Observability & Telemetry Manual
An implementation guide for capturing LLM spans, tool executions, and custom policy events.
Njira Tracing provides end-to-end observability for your AI agents. This guide details how to instrument your application to capture every LLM call, tool invocation, and routing decision in a structured format.
Span Taxonomy
The core SDK provides a span API. If you are using framework adapters (e.g., LangChain, CrewAI), these frameworks automatically map their internal events into Njira's structured spans:
| Span Type | Operational Purpose | Example Payload |
|---|---|---|
llm |
Auditing LLM inputs and outputs. | Chat completions, embeddings |
tool |
Auditing capability execution. | Web search, database queries |
chain |
Grouping multi-step reasoning workflows. | ReAct loops, complex workflows |
retriever |
Auditing RAG context injection. | Vector search results |
custom |
Tracking user-defined business logic. | Authentication checks, payment processing |
Implementation Reference (TypeScript)
When manually creating spans, wrap your execution in a try/finally block to guarantee the span is closed, even during crashes.
const spanId = njira.trace.startSpan({
name: "llm-call",
type: "llm",
input: { prompt },
tags: { model: "gpt-5.2" },
});
try {
const output = await callLLM(prompt);
// Attach the output and token metrics before closing
njira.trace.endSpan(spanId, { output, metrics: { tokens: 150 } });
} catch (err) {
// CRITICAL: Record the exception before throwing upstream
njira.trace.error(spanId, err as Error);
throw err;
}
Implementation Reference (Python)
span_id = njira.start_span(
name="llm-call",
span_type="llm",
input_data={"prompt": prompt},
tags={"model": "gpt-5.2"},
)
try:
output = await call_llm(prompt)
njira.end_span(span_id, output=output, metrics={"tokens": 150})
except Exception as e:
njira.span_error(span_id, e)
raise
Custom Telemetry Events
Use events for key milestones and debug breadcrumbs that don't warrant measuring duration (a full span). This is your primary operator tool for adding context to Traces.
njira.trace.event("policy_decision", {
verdict: "allow",
policy: "payments_guard",
latency_ms: 12
});
Common operator use cases:
- Logging manual shadow policy evaluations.
- Recording dynamic tool routing decisions ("Agent chose to use Web Search").
- Tagging user-visible rejection reasons ("Why was this user blocked?").
- Marking checkpoint states in long-running async chains.
Injecting Metrics
Attach numeric metrics to spans to populate dashboards and trigger alerts.

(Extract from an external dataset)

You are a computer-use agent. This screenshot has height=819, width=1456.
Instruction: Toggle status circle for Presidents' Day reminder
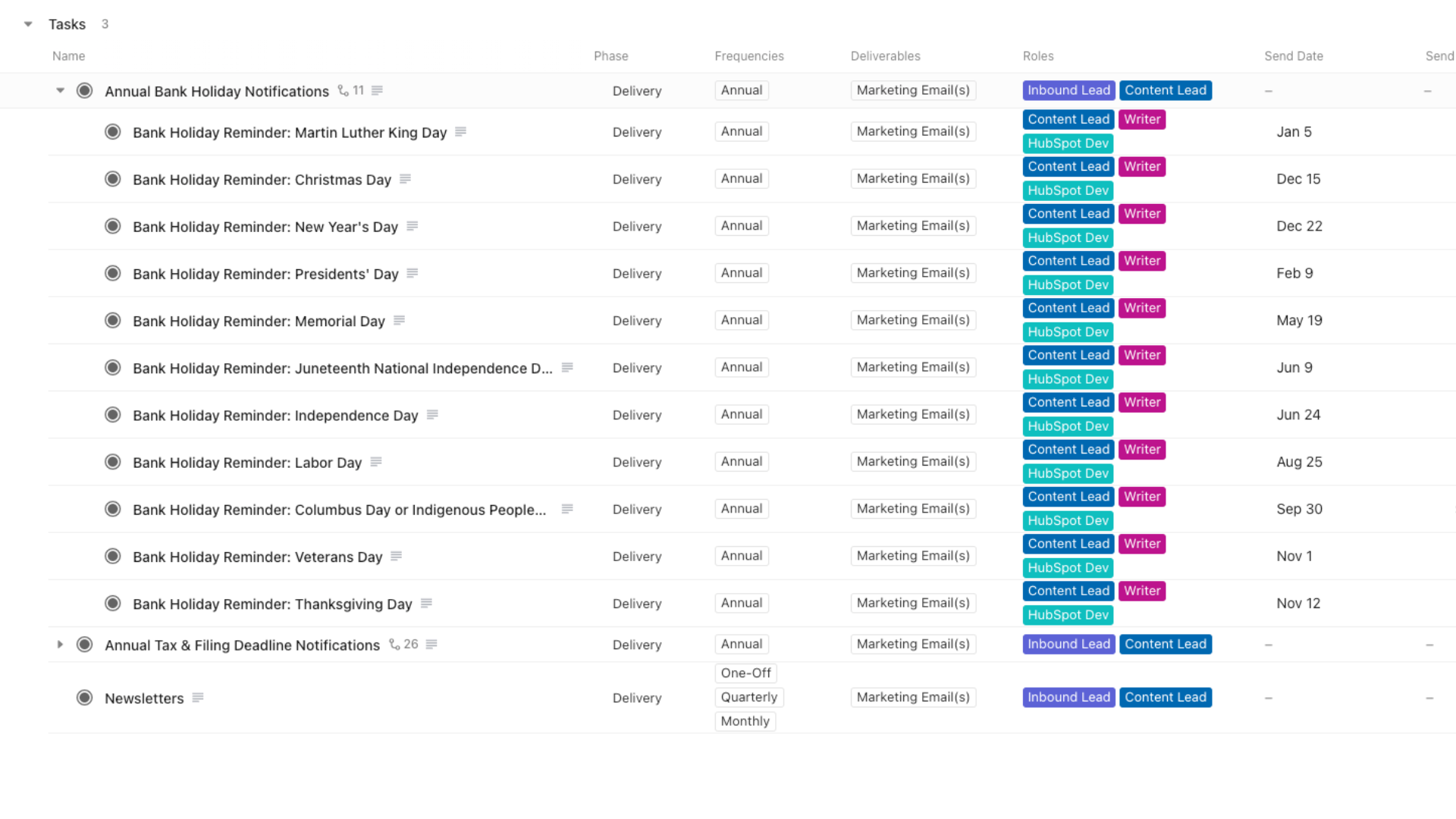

njira.trace.endSpan(spanId, {
output: result,
metrics: {
latency_ms: 245,
input_tokens: 100,
output_tokens: 50,
cost_usd: 0.0015
}
});
Operational Triage in the Console
Navigate to the Traces tab in the Njira Console to investigate agent behavior:
- Search by
request_id,user_id, or time range to locate a specific session. - Drill down into individual traces to view the parent/child span tree.
- Inspect payloads: View exact inputs, outputs, and enforcement verdicts for each span.
- Replay: Run a historical trace through a new draft policy version (see the Policy Management runbook).
Instrumentation Best Practices
- Connect your Context: Ensure you have configured
context-propagation.mdcorrectly, or your spans will appear orphaned and useless during an incident. - Use deterministic names: Span names like
execute_stripe_chargeare searchable;tool-1is not. - Tag liberally: Prepend
tenant_idorenvironmentto spans for easier aggregate filtering. - Truncate extreme payloads: Do not pass multi-megabyte base64 images into
input; truncate them or pass metadata to avoid exceeding trace storage limits.